| STATED TASK A |
In the passage on the Febles refugee case, reproduce the portion starting with "Luis Alberto Hernandez" and going on through "is still outstanding.", swapping "roommate" for "housemate".
| STATED TASK B |
Condense the paragraph of the passage on the Febles refugee case that begins "Different interpretations of the article" into a bulleted list that keeps its main facts.

* begin GIVEN TEXT *

Luis Alberto Hernandez Febles was admitted to the United States as a refugee from Cuba.  While living in the United States, he was convicted and served time in prison for two assaults with a deadly weapon – in the first case, he struck a roommate on the head with a hammer, and in the second case, he threatened to kill a roommate’s girlfriend at knife point.  The US revoked his refugee status and issued a removal warrant, which is still outstanding.
 
After his refugee status in the US was revoked, Mr. Febles fled to Canada, entering illegally.  He then claimed refugee protection in Canada. Refugee protection claims in Canada are adjudicated by the Refugee Protection Division of the Immigration Refugee Board.

The question was whether Article 1F(b), the “serious criminality exclusion” article of the Convention Relating to the Status of Refugees (“Refugee Convention”) incorporated in Canada by section 98 of the Immigration and Refugee Protection Act (“Act”) barred Mr. Febles from refugee protection because of the crimes he had committed in the past. 
 
Different interpretations of the article of the Refugee Convention were in play.  The Minister of Citizenship and Immigration (“Minister”) argued that the serious criminality exclusion was triggered whenever the refugee claimant had committed a serious non-political crime before coming to Canada.  It is not confined to fugitives from justice.  The Minister also took the position that post-crime events like rehabilitation or expiation, were not relevant.  The only question was whether the claimant committed a serious non-political crime before seeking refugee protection in Canada.

* end GIVEN TEXT *
* begin DATA EXTRACT *

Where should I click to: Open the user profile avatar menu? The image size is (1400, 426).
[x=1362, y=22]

* end DATA EXTRACT *
* begin DATA EXTRACT *

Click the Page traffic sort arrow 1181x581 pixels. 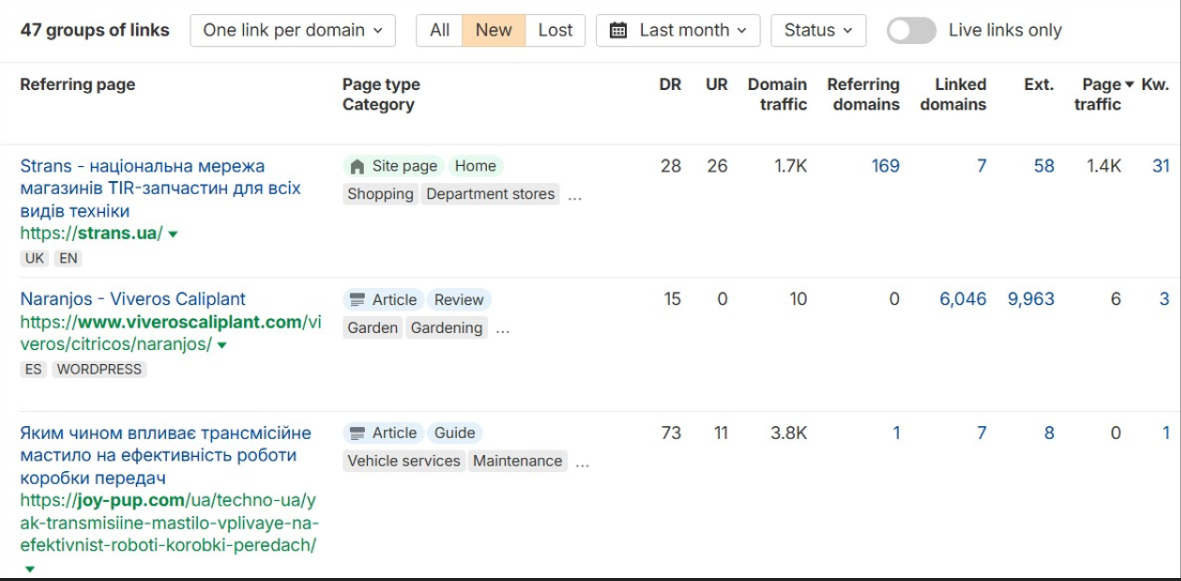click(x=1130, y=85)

* end DATA EXTRACT *
* begin DATA EXTRACT *

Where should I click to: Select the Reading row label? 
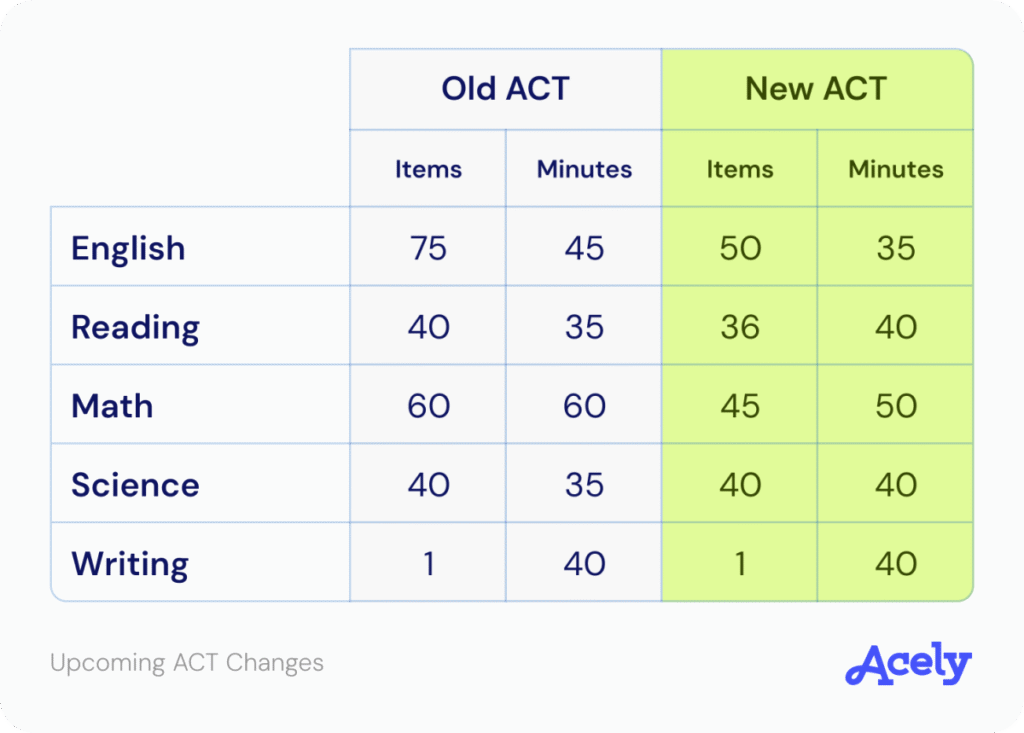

* end DATA EXTRACT *

| CORRECT ANSWER A |
Luis Alberto Hernandez Febles was admitted to the United States as a refugee from Cuba.  While living in the United States, he was convicted and served time in prison for two assaults with a deadly weapon – in the first case, he struck a housemate on the head with a hammer, and in the second case, he threatened to kill a housemate’s girlfriend at knife point.  The US revoked his refugee status and issued a removal warrant, which is still outstanding.

| CORRECT ANSWER B |
- The article of the Refugee Convention was open to different interpretations.
- The Minister of Citizenship and Immigration argued that the serious criminality exclusion applies whenever a claimant committed a serious non-political crime before coming to Canada, and is not confined to fugitives from justice.
- The Minister held that post-crime events such as rehabilitation or expiation are not relevant.
- In the Minister's view, the only question was whether the claimant committed such a crime before seeking refugee protection in Canada.